Task #11540 (closed)
RFE: Add a DB-based BackOff implementation
Reported by: | bpindelski | Owned by: | bpindelski |
---|---|---|---|
Priority: | major | Milestone: | 5.0.0-rc1 |
Component: | Services | Version: | 5.0.0-beta1 |
Keywords: | n.a. | Cc: | jamoore |
Resources: | n.a. | Referenced By: | n.a. |
References: | n.a. | Remaining Time: | n.a. |
Sprint: | n.a. |
Description (last modified by bpindelski)
As a result of a discussion on https://github.com/openmicroscopy/openmicroscopy/pull/1562 and intermittent LockTimeout?-s still being present in the OmeroJava-integration-develop job, it will make sense to add a BackOff? mechanism that is based on the DB throughput.
At the same time, add the changes from https://github.com/bpindelski/openmicroscopy/tree/backoff-deprecated to the resulting PR.
Change History (10)
comment:1 Changed 11 years ago by bpindelski
- Description modified (diff)
comment:2 Changed 11 years ago by bpindelski
comment:3 Changed 11 years ago by jamoore
We definitely need to work on the overall performance, but until that time, we're left with either A) bumping up the timeout or B) performing a slow SPW delete beforehand to have an estimate for the backoff.
comment:4 Changed 11 years ago by bpindelski
After a discussion with Josh, it has been agreed that the best solution for the current moment will be to manually re-run the OMERO-integration-develop manually when timeouts arise. In the longer term, a separate target (e.g. "longrunning") with a configurable backoff value ("-Dbackoff=5000") might be a good solution for all tests that fail due to LockTimeout?-s. Ideally, we will again re-visit the underlying server code and make the tests resilient to timing issues. Closing for now.
comment:5 Changed 11 years ago by bpindelski
- Resolution set to fixed
- Status changed from new to closed
comment:6 Changed 11 years ago by jamoore
Discussed with Blazej. Currently we're expecting both "regular" and "largish" deletes to finish in the same time. In retrospect, this is clearly unrealistic. If we expect delete(Plate) to finish in the specified backoff time (here 5.2 seconds), then delete(Screen(Plate(), Plate())) could realistically require twice that time. Blazej is going to add screen.sizeOfPlateLinks() * backoff to the job to see if that prevents this from happening again. If not, likely we should consider entire classes of operations and their required times.
comment:7 Changed 10 years ago by Blazej Pindelski <bpindelski@…>
(In [ad4644744bc60c8df2b1c630c4f22dce473b91c6/ome.git] on branch develop) Fix SPW delete test timeouts (see #11540).
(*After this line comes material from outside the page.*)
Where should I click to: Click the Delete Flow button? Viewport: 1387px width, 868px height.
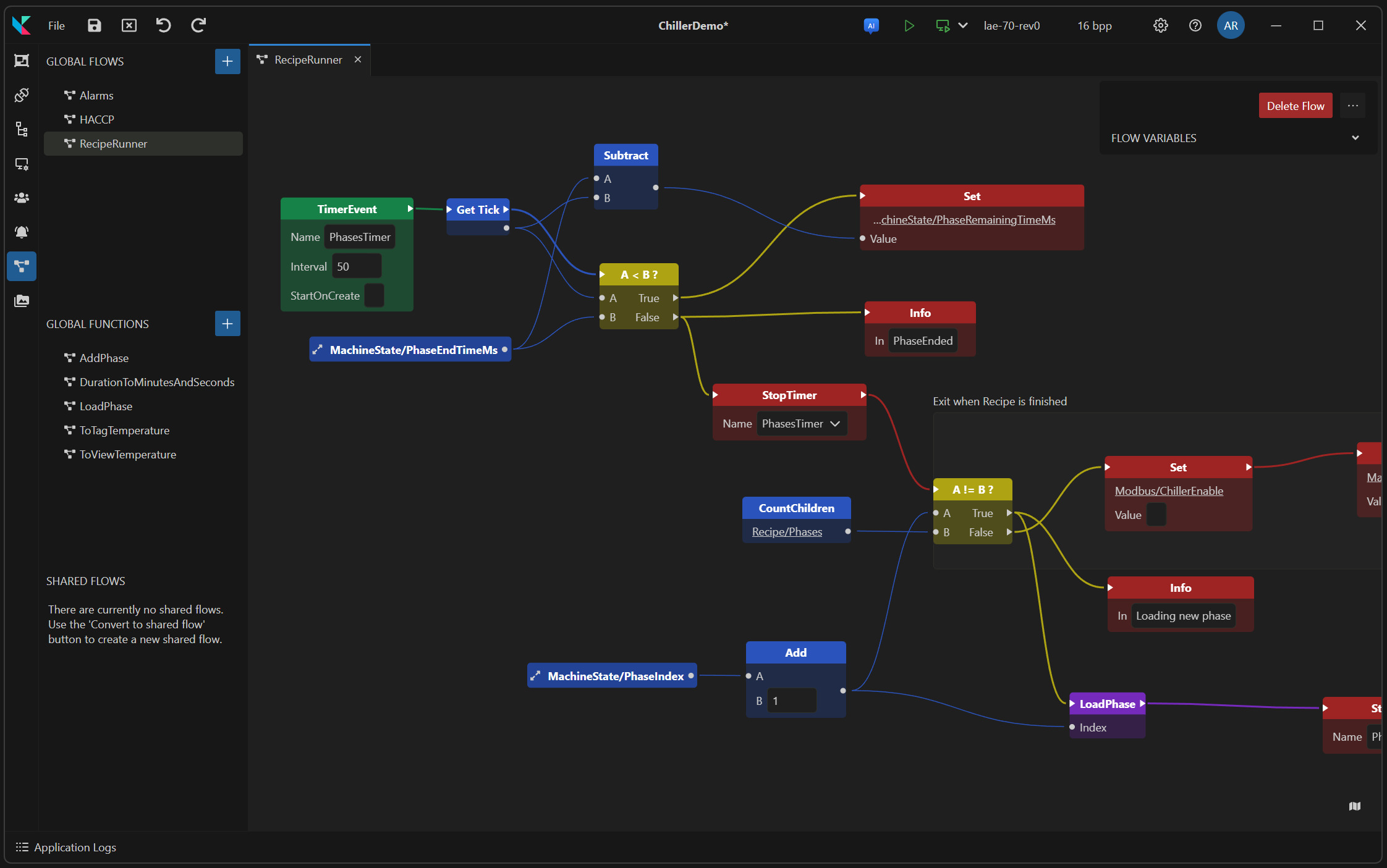pyautogui.click(x=1295, y=106)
comment:8 Changed 10 years ago by Josh Moore <josh@…>
(In [37f9444f2be920052c37090d54070b0d4b87b6be/ome.git] on branch develop) Merge pull request #1797 from bpindelski/spw-delete-testfix
Fix SPW delete test timeouts (see #11540).
comment:9 Changed 10 years ago by Blazej Pindelski <bpindelski@…>
(In [8791d8890ebc41e48318ab8f637fe2242fb73b02/ome.git] on branch dev_4_4) Fix SPW delete test timeouts (see #11540).
comment:10 Changed 10 years ago by Josh Moore <josh@…>
(In [9667291b3628803c477d732647a68cc2d85066b0/ome.git] on branch dev_4_4) Merge pull request #1855 from bpindelski/rebased/dev_4_4/spw-delete-testfix
Fix SPW delete test timeouts (see #11540). (rebased onto dev_4_4)
Josh: The build history of http://hudson.openmicroscopy.org.uk/job/OmeroJava-integration-develop/ is starting to look too yellow for me... Is the fact that a LockTimeout? happens with SPW deletion on develop a more general issue? Maybe that delete command will stop timing out if we improve the performance of the screen removal? If that's not the case, I'd like to ask about the specifics of a BackOff? implementation that would help us get rid of that test time out once and for all.